| What to work on |
Print, with no pictures, the exact lines that run from the one containing "Open the Ancestry Record tab label" through the last line of the material below, both ends included.

| Extracted records |

- - -

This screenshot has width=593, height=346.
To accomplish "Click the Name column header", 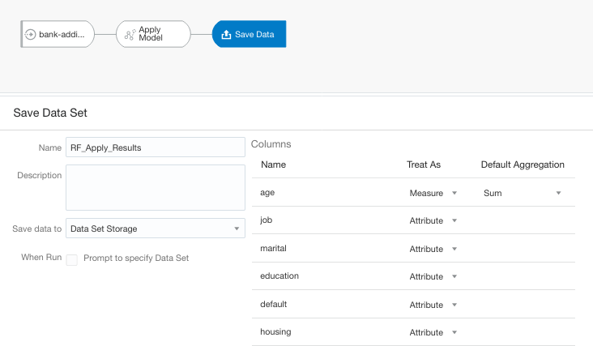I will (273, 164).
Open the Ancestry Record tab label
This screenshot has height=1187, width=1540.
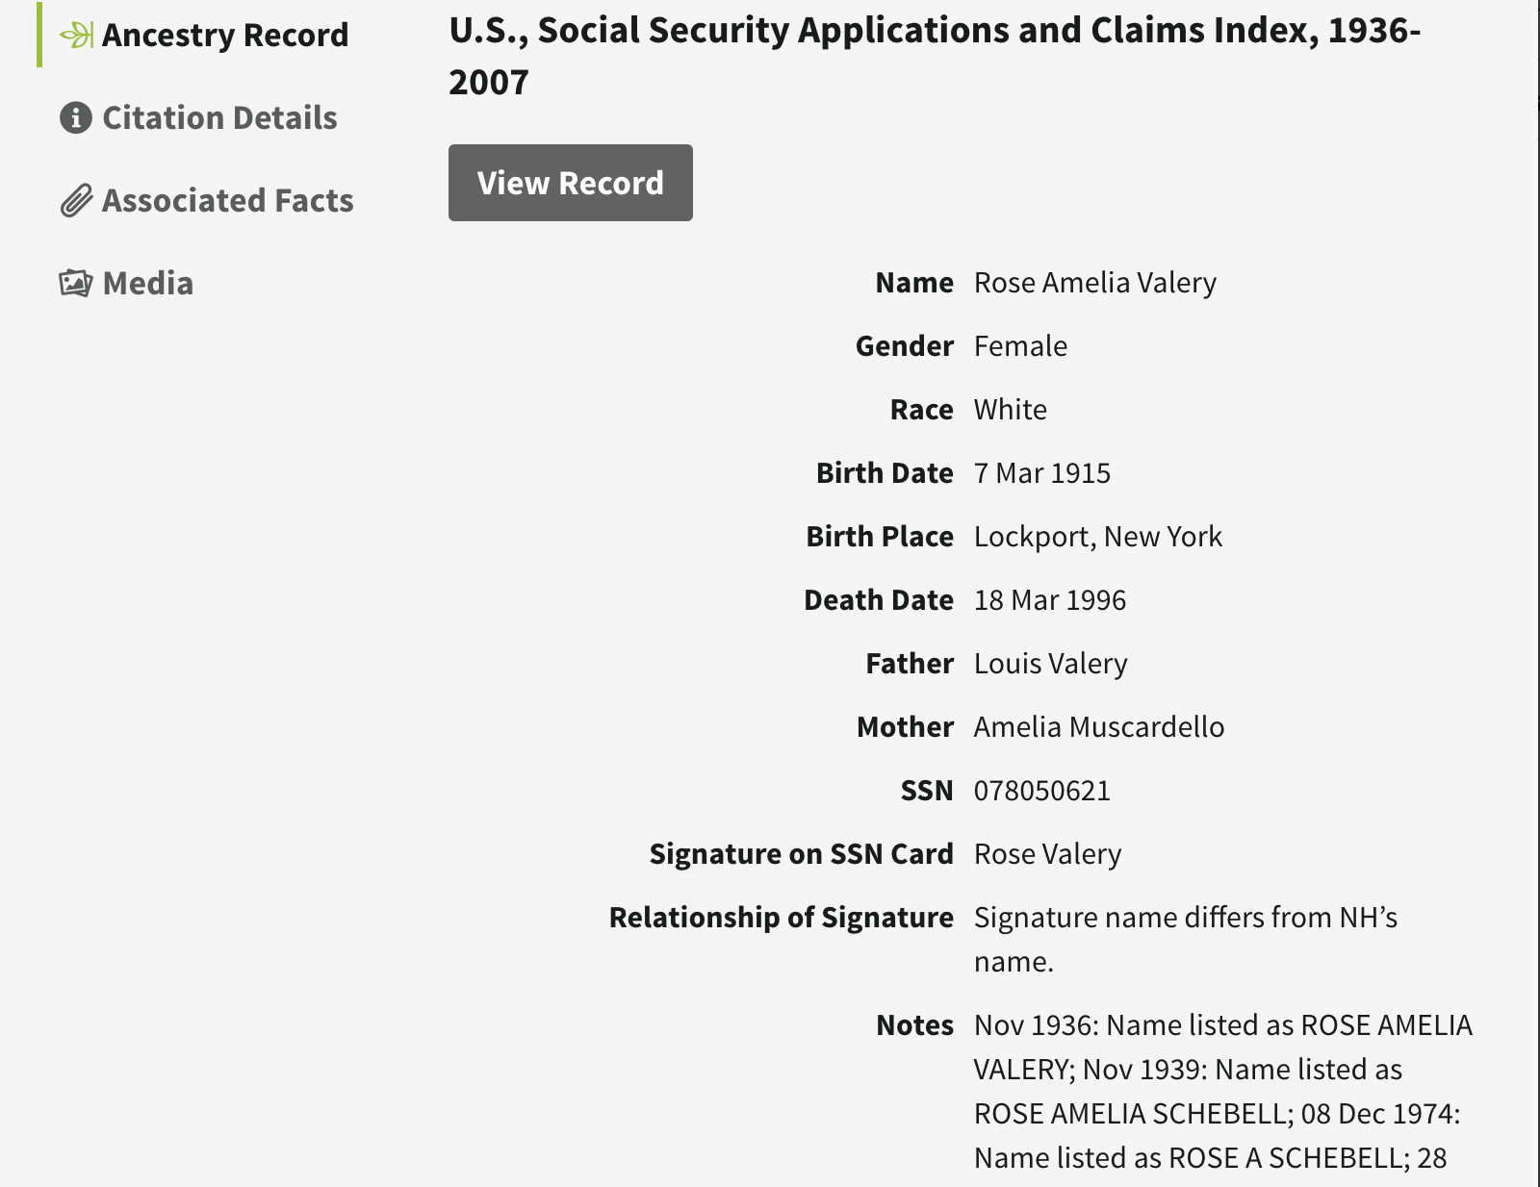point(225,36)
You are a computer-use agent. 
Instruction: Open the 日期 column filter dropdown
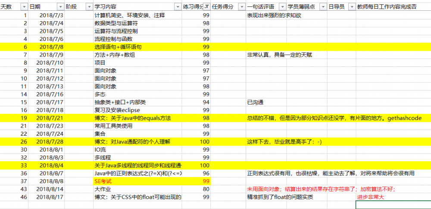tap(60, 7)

- - -

| Result of the exercise |
Open the Ancestry Record tab label
This screenshot has height=1187, width=1540.
point(225,36)
You are a computer-use agent. 
Instruction: Open the 日期 column filter dropdown
tap(60, 7)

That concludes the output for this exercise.